Would you guys recommend I use mbow1's (or caow1's for that matter) for all 5 speakers or would you substitute a cheaper option like the mb20 for surrounds? (I'm worried about a change in drivers here defeating the whole purpose)

slightly off topic would this be the kind of amp I would be looking at for one of those adire subs? http://cgi.ebay.com.au/ws/eBayISAPI.dll?ViewItem&item=5738204298

thanks again and look forward to your reply.

edit looks like we posted at the same time mate :) thankyou for working out the prices for me much appreciated. It looks like we could be onto a winner here just waiting to get those couple of questions clarified and we could be good to go

oops another quick edit, I got all excited after reading those final prices but crossovers isn't included there is it? Would I be best off importing them as well or buying locally? Will they add much to the price and how on earth did you calculate the shipping so easily?
 
oh wow thats a interesting bit of info I'll have to look into that.

Just wondering if anyone has any opinion on the caow1 over the mbow1 (not sure if theres a shielded version if not it's ruled out anyway)

Also any opinion on mb20's as rears? would make it cheaper but we end up with mismatched drivers?

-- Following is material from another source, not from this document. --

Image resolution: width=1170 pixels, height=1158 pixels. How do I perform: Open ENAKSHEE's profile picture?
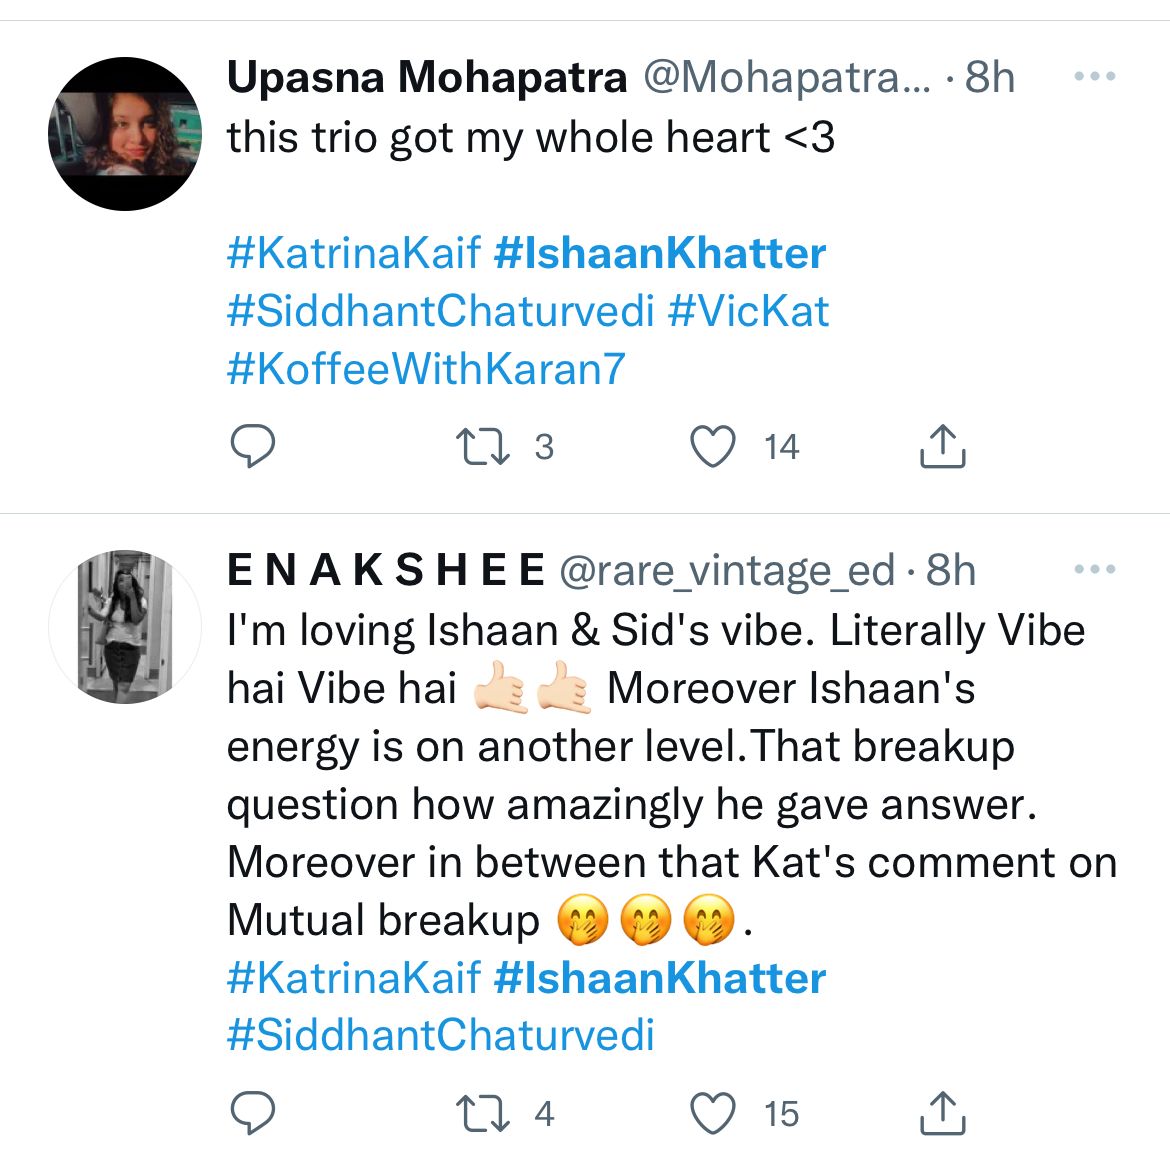[x=125, y=627]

I am a little confused at what the 2 way mbow1's play down to. Going by the graph on the page it looks like it drops off way up at 120ish hz. Am I reading this incorrectly as I've heard they can go down to 50ish. (It's been surprisingly hard to find info on these speakers I've search both these and madisounds forums)

Basically in my head now I'm thinking 5 mbow1 satellites full range and a sub covering anything below. I'm just a little worried about how high I'm going to need to take the sub and any blending problems.
 
Hello,

I think I replied to the same thread over on Madisound, with the useless info that I don't use center channels. :D

I'd like to suggest another option, the North Creek Echo.

http://www.northcreekmusic.com/Echo/EchoInfo.htm

These are fully shielded speakers. And unlike mine or Dennis Murphy's designs, they are designed to sound good close to boundaries. You could put them right up against the wall. Also, they cross over low enough that they can be laid on their side and still maintain good horizontal off axis response - Perfect for center channel usage. And finally, they are a very good value - $150/pair is practically a steal for speakers of this quality. I heard a pair of these at DIY Chicago, and they were very good.

I think that the OW1 tweeter, at $190/pair is a little overpriced for what you get. It doesn't perform any better than a $30 USD Seas except in the area of top octave off axis response. If you go for Dennis Murphy's design, I'd pick the MB27 over the MBOW1. Note that with either of these designs, due to the high crossover point the center channel will have to sit upright to maintain horizontal off axis response. The tweeters aren't available shielded anyway, so they would have to be upright just to keep them away from the picture tube.

Regards,
John
 
Hi John

Wow thanks for adding yet more confusion :p the price is pretty good on this set you have pointed out I'm finding it a little hard to find reviews on them though. You've mentioned you've listened to them objectively compared to your mtm and seas mt setup how did they sound? also possibly a comparison to the mbow1 would be great. Basically I'm all for going a cheaper set but as these speakers are going to have to last me years I want to do it properly and don't want any regrets as in I should of spent more. (keeping in mind it will be mostly ht usage but occasionaly cranked for rock style music)

Onto the north creeks again is the only place to buy the components directly from them? Indidually for a pair it looks like the drivers are worth around the $65 mark yet there pair price is $149 is there $90 worth of value in the crossover or am I missing something? I'm also looking for info on whether they ship to Australia.

Finally I noticed they mentioned a centre channel in mtm style yet I can't seem to see the plans, would you recommend I stick to the 5 of the same speakers? My tv is also ~2ft from the wall this won't cause any problems will it?